Falkner is a town in Tippah County, Mississippi, United States. As of the 2020 census, Falkner had a population of 437. The town was named for William Clark Falkner, the great-grandfather of author William Faulkner.
==Geography==
Falkner lies north of Ripley along Mississippi Highway 15. Just south of Falkner, MS 15 intersects Mississippi Highway 370, which connects it with Ashland to the west.

According to the United States Census Bureau, the town has a total area of 1.1 sqmi, all land.

==Demographics==

As of the census of 2000, there were 213 people, 85 households, and 62 families residing in the town.

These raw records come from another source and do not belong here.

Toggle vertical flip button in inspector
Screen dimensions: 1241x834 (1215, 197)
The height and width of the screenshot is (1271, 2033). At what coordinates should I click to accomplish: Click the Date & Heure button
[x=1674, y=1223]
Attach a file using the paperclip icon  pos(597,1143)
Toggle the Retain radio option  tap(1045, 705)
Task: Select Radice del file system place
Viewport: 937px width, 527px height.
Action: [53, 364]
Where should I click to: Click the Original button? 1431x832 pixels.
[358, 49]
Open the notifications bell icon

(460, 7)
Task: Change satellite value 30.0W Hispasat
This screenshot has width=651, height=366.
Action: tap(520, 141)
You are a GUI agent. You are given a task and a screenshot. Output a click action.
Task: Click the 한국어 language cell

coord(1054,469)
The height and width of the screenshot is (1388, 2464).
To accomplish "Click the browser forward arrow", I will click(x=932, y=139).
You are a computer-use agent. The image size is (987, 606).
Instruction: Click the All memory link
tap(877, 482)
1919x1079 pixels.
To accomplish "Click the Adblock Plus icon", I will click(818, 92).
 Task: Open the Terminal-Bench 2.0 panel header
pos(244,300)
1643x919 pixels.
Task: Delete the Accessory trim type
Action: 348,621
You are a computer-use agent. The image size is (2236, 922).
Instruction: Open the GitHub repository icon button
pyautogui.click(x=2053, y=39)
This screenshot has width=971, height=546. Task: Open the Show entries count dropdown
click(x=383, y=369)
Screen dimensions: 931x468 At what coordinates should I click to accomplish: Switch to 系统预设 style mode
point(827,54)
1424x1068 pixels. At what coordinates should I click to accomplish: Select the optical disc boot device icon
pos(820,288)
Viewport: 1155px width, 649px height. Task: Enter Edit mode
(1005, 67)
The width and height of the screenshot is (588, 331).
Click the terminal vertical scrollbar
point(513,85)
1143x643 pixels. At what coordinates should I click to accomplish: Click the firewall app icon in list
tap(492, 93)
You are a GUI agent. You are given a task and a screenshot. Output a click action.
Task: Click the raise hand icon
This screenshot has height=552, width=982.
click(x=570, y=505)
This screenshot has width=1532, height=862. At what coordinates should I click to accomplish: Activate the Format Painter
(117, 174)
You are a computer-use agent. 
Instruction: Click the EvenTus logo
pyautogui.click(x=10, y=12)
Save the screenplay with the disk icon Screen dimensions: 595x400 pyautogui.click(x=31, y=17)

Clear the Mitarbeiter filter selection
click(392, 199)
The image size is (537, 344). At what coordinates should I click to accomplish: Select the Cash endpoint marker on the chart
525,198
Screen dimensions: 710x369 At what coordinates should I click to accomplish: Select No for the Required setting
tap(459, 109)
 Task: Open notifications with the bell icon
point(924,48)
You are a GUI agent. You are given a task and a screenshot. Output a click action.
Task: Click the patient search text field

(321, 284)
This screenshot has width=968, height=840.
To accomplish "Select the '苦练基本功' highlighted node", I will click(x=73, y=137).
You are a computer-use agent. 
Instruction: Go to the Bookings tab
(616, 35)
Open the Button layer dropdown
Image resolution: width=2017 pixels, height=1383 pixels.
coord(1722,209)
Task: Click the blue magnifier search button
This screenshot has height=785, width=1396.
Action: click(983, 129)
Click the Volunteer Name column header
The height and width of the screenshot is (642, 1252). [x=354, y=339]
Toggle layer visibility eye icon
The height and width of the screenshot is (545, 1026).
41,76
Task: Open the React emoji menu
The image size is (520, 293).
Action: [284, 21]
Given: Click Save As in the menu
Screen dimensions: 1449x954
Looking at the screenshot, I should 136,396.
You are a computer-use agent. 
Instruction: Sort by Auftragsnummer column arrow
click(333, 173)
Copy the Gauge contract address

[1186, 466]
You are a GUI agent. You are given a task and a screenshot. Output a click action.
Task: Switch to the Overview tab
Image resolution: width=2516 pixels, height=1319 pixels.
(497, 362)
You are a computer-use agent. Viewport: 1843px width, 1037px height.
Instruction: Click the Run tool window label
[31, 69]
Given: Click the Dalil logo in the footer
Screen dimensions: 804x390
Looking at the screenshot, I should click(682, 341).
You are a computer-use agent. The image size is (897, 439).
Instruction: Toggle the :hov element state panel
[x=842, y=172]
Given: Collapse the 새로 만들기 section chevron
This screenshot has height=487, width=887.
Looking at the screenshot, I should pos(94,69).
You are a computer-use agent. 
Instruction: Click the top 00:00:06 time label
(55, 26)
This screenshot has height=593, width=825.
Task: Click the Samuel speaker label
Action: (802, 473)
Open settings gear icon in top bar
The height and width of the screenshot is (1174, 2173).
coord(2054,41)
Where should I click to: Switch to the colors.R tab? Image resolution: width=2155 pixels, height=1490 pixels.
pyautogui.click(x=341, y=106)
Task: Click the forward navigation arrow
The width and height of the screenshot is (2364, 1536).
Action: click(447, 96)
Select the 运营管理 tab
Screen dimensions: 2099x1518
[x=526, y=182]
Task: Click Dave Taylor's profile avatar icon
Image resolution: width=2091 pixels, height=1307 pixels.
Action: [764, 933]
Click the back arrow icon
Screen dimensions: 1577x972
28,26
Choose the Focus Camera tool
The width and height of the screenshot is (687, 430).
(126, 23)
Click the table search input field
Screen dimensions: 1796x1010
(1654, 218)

The population density was 199.1 PD/sqmi. There were 90 housing units at an average density of 84.5 /sqmi. The racial makeup of the town was 97.64% White, 0.94% African American, 0.94% from other races, and 0.47% from two or more races. Hispanic or Latino of any race were 2.83% of the population.

There were 85 households, out of which 31.8% had children under the age of 18 living with them, 61.2% were married couples living together, 9.4% had a female householder with no husband present, and 25.9% were non-families. 23.5% of all households were made up of individuals, and 11.8% had someone living alone who was 65 years of age or older. The average household size was 2.47 and the average family size was 2.92.

In the town, the population was spread out, with 22.6% under the age of 18, 9.9% from 18 to 24, 23.1% from 25 to 44, 25.0% from 45 to 64, and 19.3% who were 65 years of age or older. The median age was 42 years. For every 100 females, there were 114.1 males. For every 100 females age 18 and over, there were 105.0 males.

The median income for a household in the town was $28,750, and the median income for a family was $38,036. Males had a median income of $25,000 versus $19,167 for females. The per capita income for the town was $16,946. About 6.3% of families and 10.8% of the population were below the poverty line, including 8.9% of those under the age of eighteen and none of those 65 or over.

Historical population
| Census | Pop. | Note | %± |
| 1910 | 148 |  | — |
| 1970 | 159 |  | — |
| 1980 | 251 |  | 57.9% |
| 1990 | 232 |  | −7.6% |
| 2000 | 212 |  | −8.6% |
| 2010 | 514 |  | 142.5% |
| 2020 | 437 |  | −15.0% |
U.S. Decennial Census

==Education==
The Town of Falkner is served by the North Tippah School District.